The very first prize was given to Robert Benner, John Gustafson and Gary Montry, all of Sandia National Laboratories. Simon said their work was a conceptual breakthrough that helped define the future of parallel computing. In the late 1980s there was a lot of discussion of how much speed-up one could actually obtain on parallel computer for a fixed problem, later called strong scaling. The Sandia group defined what became to be known as weak scaling: the motivation for parallel computers was not how to solve problems that ran on one processor faster, but to solve problems that needed more processors. And the goal was to increase the overall speed as you scaled up to bigger and bigger machines.

For the first few years, the prize was awarded at CompCon, a general computing conference. But in the early 1990s, Simon worked with the SC conference committee to bring the Gordon Bell Prize into the supercomputing conference and the submissions deadline was changed to coincide with that of the conference. But unlike today where the prize entries are a formal part of the tech program, they were initially relegated to a Birds-of-a-Feather session.

At SC06 in Tampa Bay, the Gordon Bell Prize submissions were incorporated into a single track of the Technical Program. Also in 2006, the ACM assumed sponsorship and the name was officially changed to the ACM Gordon Bell Prize.

Fast forward to 2009 and Simon was a member of a team led by IBM’s Dharmendra Modha that created the largest brain simulation to date on a supercomputer, with the number of neurons and synapses in the simulation exceeding those in a cat’s brain. The team, which also included Rajagopal Ananthanarayanan and Steven K. Esser, won a Gordon Bell Prize in a special category for “The Cat is Out of the Bag: Cortical Simulations with 109 Neurons, 1013 Synapses.” For the project, the IBM team members came up with the idea and Simon provided the link to the supercomputing resources. Although the team did not claim to have actually simulated a cat brain, the award generated a flurry of controversy.

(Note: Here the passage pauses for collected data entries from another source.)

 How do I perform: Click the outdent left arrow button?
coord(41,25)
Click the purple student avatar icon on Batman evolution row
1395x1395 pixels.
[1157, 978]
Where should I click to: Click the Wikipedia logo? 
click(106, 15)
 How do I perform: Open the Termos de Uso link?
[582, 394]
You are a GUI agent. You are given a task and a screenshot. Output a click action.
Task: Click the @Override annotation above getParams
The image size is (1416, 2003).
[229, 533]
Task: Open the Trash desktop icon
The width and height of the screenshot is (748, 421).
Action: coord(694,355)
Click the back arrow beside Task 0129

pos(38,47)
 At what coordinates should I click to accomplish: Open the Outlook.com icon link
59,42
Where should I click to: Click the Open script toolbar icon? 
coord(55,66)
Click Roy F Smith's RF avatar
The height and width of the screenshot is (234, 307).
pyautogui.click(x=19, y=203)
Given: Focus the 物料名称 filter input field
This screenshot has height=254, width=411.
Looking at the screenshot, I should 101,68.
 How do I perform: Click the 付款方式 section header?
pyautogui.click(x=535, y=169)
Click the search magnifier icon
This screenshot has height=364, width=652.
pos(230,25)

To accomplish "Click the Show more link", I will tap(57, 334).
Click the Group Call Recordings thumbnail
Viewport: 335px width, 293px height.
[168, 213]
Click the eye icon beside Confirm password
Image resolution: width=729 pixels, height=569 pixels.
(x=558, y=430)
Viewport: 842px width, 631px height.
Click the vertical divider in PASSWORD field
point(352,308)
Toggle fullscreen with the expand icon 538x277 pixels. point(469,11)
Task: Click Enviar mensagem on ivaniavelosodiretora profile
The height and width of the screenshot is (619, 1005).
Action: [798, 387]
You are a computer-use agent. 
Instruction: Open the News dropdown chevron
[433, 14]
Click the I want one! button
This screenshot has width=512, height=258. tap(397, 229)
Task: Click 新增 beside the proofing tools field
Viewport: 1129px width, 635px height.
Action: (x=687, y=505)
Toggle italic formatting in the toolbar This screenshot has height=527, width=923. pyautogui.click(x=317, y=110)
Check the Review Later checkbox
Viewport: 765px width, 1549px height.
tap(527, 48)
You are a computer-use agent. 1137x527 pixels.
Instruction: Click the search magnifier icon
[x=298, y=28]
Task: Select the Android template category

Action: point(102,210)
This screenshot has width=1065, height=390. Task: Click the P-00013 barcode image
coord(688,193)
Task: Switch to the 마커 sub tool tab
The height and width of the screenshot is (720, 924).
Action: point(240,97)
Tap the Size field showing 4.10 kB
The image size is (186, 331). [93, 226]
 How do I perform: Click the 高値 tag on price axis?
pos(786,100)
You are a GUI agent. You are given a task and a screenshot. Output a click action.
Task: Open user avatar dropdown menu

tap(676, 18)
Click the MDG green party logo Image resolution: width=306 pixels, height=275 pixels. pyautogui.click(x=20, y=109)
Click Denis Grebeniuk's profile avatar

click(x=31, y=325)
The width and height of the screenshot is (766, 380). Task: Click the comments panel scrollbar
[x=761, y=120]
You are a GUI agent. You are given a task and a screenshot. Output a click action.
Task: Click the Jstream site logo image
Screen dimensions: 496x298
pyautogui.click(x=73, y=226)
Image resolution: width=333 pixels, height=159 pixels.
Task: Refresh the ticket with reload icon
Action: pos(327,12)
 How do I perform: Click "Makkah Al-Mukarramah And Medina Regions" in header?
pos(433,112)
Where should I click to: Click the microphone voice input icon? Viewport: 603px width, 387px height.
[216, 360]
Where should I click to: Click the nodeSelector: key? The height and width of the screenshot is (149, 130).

But the goal of simulating brain activity is nothing new. For years, Simon said, scientists have wondered if super computers could be used to create super intelligence, which although it has occurred in a number of films, cannot be done in silico.

“But it’s an interesting challenge and if we can understand how the brain computes, it could help us design more efficient computers,” Simon said. “After all, our brain only needs about 20 watts of power to easily outperform a supercomputer drawing 20 megawatts. If we could simulate a chip with brainlike characteristics, the results could help us build a better chip.”

The simulation of chips on HPC systems is interesting, but not mainstream, Simon said, which leads him to a parting anecdote.

“Steve Jobs wanted to design a one-piece plastic casing for the Apple 2 and used a Cray for the simulation of the injection mold flow process,” Simon said. “And when Seymour Cray was building the Cray 2, he used an Apple computer.”